问题
Suppose, I have the following code. There's a copy constructor in B which calls a method which copies the resources of a.
Now I also have a move constructor. In this case, a should not be copied but just "steal" the resources from an existing a. Therefore, I also implemented an init taking an rvalue. But of course, when I try to call it with parameter b.a, this is an lvalue...
Is there a way to call this method?
class A{
A(const A&& a){
// 'steal' resources from a
}
void init(A& a){
// init this A from another A by copying its resources
}
void init(A&& a){
// init this A from another A stealing its resources and tell the other a, it must not destroy resources upon destruction
}
};
class B{
A a;
B(B& b){
a.init(b.a)
}
B(B&& b){
a.init(b.a); // How to call init(A&& a)?
}
};
回答1:
b.a is an lvalue, so you need to apply std::move:
a.init(std::move(b.a));
Note: But why is b an lvalue in the body of B(B&& b)?

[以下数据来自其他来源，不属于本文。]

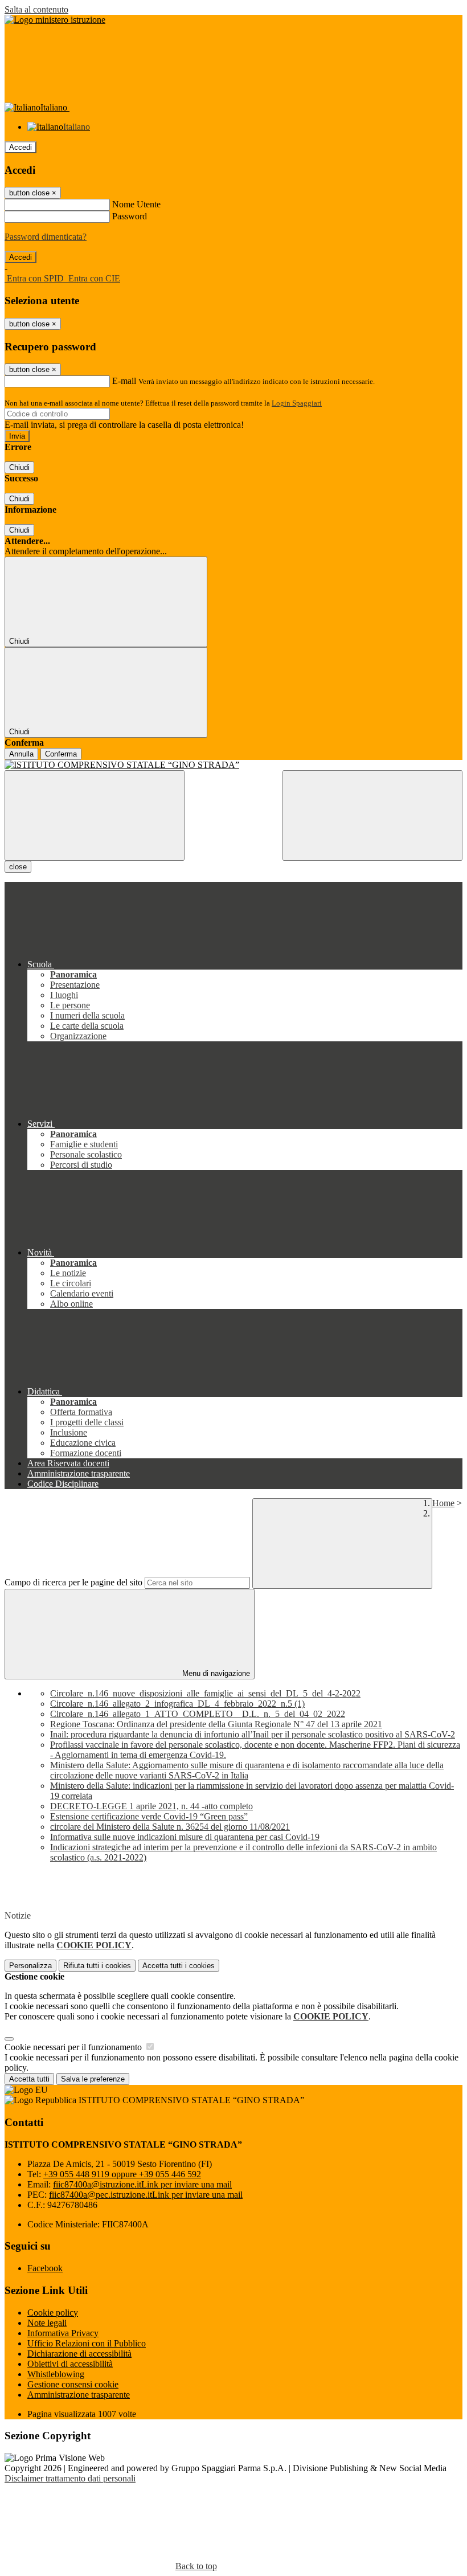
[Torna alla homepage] (233, 765)
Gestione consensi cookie (72, 2384)
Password (129, 216)
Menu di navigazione (215, 1673)
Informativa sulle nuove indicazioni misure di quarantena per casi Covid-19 (184, 1837)
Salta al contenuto (36, 9)
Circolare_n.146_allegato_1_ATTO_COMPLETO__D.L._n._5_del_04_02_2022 (197, 1714)
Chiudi (19, 467)
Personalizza (30, 1965)
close (18, 866)
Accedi (20, 147)
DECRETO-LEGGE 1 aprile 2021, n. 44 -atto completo (151, 1806)
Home (443, 1503)
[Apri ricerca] (372, 815)
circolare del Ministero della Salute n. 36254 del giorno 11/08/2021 (170, 1826)
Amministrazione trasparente (78, 2394)
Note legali (47, 2323)
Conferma (61, 754)
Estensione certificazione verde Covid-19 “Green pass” (149, 1816)
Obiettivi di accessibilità (70, 2364)
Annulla (21, 754)
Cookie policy (52, 2312)
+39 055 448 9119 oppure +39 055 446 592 (122, 2174)
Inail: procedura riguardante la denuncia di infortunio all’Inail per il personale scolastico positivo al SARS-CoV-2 (252, 1734)
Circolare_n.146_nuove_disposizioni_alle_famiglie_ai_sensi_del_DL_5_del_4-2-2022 (205, 1693)
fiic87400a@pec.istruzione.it (146, 2194)
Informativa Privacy (63, 2333)
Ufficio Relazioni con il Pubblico (86, 2343)
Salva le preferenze (93, 2079)
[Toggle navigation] (95, 815)
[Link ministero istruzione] (55, 19)
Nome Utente (136, 204)
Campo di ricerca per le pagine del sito (73, 1582)
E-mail (124, 381)
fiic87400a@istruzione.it (142, 2184)
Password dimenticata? (46, 237)
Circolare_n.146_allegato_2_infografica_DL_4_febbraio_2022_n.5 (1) (177, 1703)
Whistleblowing (55, 2374)
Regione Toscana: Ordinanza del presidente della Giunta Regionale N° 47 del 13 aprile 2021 (216, 1724)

Here, the parameter type B&& b simply means that this constructor overload will be chosen over, say, B(const B& b) when invoked with an rvalue.
B make_B() { return B(); }
B b1(make_B()); // B(B&&) chosen
B b2(b); // B(const B&) chosen
But the parameter itself is an lvalue because it has a name. All std::move does is make its argument look like an rvalue.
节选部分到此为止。